Reputation: 2148
I am calculating the optical flow for a video using
flow = cv2.calcOpticalFlowFarneback(prvs,next, None, 0.5, 3, 15, 3, 5, 1.2, 0)
The input resolution is 320x240. I computed some basic stats for the flow data received from the function with this code
arr1 = np.load(file_path)
y = arr1[:,:,0]
x = arr1[:,:,1]
if (y_min > y.min()):
y_min = y.min()
if (y_max < y.max()):
y_max = y.max()
and I got the following values:
y:
min max mean std_dev
-838.59191895 850.21942139 0.01124349 4.41635523
x:
min max mean std_dev
-58.26990128 73.48989105 0.00110086 2.47226620
I noticed that for y
coordinates the min and max values far exceed the input dimensions, i.e., 320x240
. Can anybody point out the reason for this observation? I'm unable to figure out the valid range of values expected from the cv2.calcOpticalFlowFarneback
function.
Upvotes: 0
Views: 682
Reputation: 2830
Theoretically there is no minimum and maximum bound in the optical flow estimates, since there is no search range as by block matching methods.
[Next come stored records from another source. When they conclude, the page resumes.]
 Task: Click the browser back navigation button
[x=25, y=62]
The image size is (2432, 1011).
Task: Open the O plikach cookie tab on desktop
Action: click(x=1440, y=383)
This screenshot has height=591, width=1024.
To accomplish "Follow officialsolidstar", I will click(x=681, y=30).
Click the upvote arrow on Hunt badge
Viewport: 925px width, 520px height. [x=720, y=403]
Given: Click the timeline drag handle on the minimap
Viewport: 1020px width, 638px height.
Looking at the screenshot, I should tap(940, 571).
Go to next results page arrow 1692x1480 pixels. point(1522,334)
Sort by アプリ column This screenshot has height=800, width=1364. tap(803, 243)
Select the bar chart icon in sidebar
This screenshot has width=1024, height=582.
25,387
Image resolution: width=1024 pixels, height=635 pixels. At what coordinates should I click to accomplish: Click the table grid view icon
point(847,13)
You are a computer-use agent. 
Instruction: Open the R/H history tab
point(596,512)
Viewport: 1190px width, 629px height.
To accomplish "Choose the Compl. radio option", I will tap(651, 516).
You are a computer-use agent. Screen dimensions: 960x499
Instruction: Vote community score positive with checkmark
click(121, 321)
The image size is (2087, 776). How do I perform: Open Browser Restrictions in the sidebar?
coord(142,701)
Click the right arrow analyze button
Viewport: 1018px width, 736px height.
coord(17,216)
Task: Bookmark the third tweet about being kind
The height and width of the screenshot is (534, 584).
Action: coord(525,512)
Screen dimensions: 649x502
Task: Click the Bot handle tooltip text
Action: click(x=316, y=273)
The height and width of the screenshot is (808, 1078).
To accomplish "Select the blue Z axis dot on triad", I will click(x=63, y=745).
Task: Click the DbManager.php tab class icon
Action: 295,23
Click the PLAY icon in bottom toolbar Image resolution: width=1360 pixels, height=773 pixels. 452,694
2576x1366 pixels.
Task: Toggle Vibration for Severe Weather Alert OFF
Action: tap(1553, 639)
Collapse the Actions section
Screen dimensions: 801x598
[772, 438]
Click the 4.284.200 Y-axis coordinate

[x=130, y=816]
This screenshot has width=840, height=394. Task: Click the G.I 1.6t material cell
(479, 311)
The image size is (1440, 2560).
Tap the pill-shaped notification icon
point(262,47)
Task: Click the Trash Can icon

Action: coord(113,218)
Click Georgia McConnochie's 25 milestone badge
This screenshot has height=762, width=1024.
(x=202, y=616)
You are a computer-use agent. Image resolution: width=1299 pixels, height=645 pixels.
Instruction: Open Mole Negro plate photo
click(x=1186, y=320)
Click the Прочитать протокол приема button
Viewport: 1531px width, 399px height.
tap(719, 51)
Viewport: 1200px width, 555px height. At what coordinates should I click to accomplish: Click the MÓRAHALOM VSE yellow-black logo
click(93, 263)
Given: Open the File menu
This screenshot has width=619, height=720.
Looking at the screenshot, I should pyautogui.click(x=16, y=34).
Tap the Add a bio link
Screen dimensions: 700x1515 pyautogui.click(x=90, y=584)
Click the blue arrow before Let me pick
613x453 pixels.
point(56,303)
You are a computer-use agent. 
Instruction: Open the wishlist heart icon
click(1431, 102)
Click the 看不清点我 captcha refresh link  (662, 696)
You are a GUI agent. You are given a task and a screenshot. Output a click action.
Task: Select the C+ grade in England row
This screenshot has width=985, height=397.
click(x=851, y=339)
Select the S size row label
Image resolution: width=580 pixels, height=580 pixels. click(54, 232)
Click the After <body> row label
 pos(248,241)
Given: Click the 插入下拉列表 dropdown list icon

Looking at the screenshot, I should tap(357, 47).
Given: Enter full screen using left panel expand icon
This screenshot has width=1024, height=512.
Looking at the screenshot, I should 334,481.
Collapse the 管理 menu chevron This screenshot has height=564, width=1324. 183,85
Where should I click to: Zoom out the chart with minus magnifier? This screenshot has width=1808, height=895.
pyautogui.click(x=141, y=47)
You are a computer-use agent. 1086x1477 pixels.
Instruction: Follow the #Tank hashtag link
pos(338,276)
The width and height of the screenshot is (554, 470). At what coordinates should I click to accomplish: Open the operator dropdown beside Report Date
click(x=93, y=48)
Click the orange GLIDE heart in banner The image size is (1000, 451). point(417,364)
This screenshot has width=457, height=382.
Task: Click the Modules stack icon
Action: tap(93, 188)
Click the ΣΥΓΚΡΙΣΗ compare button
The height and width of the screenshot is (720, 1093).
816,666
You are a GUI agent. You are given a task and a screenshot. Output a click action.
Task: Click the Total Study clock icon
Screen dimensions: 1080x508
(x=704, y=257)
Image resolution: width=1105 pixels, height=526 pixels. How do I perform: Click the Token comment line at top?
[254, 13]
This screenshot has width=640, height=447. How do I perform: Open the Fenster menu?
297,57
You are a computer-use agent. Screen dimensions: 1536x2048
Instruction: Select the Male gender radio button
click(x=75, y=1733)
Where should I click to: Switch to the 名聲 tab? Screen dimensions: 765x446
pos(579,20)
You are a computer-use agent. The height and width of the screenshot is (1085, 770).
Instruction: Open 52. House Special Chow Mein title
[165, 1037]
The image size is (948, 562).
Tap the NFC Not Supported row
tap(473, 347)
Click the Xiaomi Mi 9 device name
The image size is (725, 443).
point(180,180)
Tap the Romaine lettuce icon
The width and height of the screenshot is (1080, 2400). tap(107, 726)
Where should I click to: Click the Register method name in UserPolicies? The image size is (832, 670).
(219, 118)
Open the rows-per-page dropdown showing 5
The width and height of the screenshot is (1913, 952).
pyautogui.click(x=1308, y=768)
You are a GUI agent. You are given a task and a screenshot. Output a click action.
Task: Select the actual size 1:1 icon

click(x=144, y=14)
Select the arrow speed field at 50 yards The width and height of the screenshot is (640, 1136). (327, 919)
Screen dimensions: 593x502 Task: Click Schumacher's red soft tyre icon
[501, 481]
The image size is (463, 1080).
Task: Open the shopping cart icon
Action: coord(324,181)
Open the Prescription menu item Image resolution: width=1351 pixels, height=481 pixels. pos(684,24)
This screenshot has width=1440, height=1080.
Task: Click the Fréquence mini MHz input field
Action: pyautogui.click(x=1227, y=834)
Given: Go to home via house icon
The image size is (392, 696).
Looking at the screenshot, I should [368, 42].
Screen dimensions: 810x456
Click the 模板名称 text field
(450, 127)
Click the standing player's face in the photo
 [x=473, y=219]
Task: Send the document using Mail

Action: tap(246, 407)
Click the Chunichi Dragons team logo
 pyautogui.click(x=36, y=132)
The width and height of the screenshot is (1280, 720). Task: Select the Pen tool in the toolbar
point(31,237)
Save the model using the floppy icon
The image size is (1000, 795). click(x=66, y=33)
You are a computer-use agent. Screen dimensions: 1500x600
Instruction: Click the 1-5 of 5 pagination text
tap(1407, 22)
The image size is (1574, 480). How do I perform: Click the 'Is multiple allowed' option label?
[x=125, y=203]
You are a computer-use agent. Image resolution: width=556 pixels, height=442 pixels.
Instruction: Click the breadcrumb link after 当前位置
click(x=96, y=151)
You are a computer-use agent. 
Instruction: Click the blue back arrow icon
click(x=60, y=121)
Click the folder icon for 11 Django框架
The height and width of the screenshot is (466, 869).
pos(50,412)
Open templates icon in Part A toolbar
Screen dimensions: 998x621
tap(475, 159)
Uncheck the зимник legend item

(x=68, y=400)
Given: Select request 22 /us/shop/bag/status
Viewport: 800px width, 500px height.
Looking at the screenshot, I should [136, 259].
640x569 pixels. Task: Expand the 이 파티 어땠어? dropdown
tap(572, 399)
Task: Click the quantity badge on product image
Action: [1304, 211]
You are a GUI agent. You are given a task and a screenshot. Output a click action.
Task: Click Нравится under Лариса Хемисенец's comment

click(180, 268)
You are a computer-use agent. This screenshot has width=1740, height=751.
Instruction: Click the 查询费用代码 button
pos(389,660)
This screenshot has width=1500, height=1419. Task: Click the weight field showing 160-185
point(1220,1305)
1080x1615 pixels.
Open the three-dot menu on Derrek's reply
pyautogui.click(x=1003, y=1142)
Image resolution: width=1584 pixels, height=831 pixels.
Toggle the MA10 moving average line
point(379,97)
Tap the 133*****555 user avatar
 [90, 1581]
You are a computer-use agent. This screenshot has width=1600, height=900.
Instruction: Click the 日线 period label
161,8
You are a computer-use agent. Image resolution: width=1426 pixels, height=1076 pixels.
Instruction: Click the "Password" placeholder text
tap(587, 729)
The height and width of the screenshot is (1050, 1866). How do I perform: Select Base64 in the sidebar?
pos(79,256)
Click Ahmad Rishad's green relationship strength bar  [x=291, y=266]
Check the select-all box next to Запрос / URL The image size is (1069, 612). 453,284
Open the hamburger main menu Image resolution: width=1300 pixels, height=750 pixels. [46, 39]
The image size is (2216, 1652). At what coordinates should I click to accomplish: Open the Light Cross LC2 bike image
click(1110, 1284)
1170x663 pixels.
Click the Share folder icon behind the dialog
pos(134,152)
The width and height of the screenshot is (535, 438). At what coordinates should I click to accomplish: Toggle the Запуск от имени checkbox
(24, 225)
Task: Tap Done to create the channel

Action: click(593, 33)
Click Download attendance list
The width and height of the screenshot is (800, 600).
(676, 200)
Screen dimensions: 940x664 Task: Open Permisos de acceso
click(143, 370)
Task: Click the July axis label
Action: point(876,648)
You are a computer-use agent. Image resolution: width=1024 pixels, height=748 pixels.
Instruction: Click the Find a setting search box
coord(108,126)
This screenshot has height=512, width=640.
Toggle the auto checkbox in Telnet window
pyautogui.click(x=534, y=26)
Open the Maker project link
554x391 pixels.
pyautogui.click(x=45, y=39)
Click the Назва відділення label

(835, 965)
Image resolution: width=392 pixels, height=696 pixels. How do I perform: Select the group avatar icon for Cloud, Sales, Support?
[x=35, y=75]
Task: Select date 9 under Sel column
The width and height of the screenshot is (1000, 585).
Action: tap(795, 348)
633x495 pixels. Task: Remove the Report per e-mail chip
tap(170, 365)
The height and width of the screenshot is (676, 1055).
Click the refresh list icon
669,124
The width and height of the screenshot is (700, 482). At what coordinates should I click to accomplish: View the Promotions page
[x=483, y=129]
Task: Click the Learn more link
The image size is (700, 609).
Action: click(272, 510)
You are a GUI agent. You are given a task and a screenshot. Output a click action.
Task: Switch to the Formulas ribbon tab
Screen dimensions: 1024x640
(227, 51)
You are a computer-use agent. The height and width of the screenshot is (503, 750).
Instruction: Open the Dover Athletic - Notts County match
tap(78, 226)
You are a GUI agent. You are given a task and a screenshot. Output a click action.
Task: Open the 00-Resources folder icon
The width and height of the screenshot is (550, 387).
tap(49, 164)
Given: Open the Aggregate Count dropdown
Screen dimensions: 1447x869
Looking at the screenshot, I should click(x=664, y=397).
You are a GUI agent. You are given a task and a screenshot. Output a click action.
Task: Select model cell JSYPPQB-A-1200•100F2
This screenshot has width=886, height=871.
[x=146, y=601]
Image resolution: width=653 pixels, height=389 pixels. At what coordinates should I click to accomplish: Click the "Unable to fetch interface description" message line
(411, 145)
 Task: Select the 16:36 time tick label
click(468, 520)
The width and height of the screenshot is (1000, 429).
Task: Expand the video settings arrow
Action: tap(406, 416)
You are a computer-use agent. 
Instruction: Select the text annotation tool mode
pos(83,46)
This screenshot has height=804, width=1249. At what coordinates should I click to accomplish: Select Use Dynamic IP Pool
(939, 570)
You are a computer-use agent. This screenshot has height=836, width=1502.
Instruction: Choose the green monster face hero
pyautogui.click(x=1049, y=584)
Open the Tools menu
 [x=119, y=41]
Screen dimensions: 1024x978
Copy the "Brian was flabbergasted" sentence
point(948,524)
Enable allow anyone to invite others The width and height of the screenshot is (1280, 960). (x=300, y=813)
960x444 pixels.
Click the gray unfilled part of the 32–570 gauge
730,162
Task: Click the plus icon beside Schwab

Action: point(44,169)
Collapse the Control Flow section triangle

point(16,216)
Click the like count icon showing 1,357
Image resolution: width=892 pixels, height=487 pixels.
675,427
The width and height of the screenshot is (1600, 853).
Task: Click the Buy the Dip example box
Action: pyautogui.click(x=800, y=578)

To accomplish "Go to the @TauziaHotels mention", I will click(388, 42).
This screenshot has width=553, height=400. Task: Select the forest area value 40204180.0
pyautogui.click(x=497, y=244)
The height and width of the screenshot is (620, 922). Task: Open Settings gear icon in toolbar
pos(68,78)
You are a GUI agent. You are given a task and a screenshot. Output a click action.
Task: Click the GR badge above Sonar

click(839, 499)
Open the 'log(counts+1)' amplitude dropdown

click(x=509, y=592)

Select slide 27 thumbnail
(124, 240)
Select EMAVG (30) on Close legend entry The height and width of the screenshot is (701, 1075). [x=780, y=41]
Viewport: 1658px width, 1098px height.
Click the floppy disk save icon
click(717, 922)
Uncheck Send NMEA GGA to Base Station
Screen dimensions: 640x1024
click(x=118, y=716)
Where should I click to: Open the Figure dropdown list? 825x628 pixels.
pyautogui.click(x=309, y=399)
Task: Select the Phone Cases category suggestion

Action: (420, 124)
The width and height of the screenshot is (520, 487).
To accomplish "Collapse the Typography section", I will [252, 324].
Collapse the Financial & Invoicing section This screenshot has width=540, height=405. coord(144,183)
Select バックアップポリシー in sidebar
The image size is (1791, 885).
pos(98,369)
The motion vector is derived from the image gradients and the optical flow equation and can point outside the image or video bounds. The high errors might be gross-outliers of flow estimation which is totaly normal and may be caused if the content in the images change dramatically due to illumination changes, shadows, motion blur, coding artifacts etc.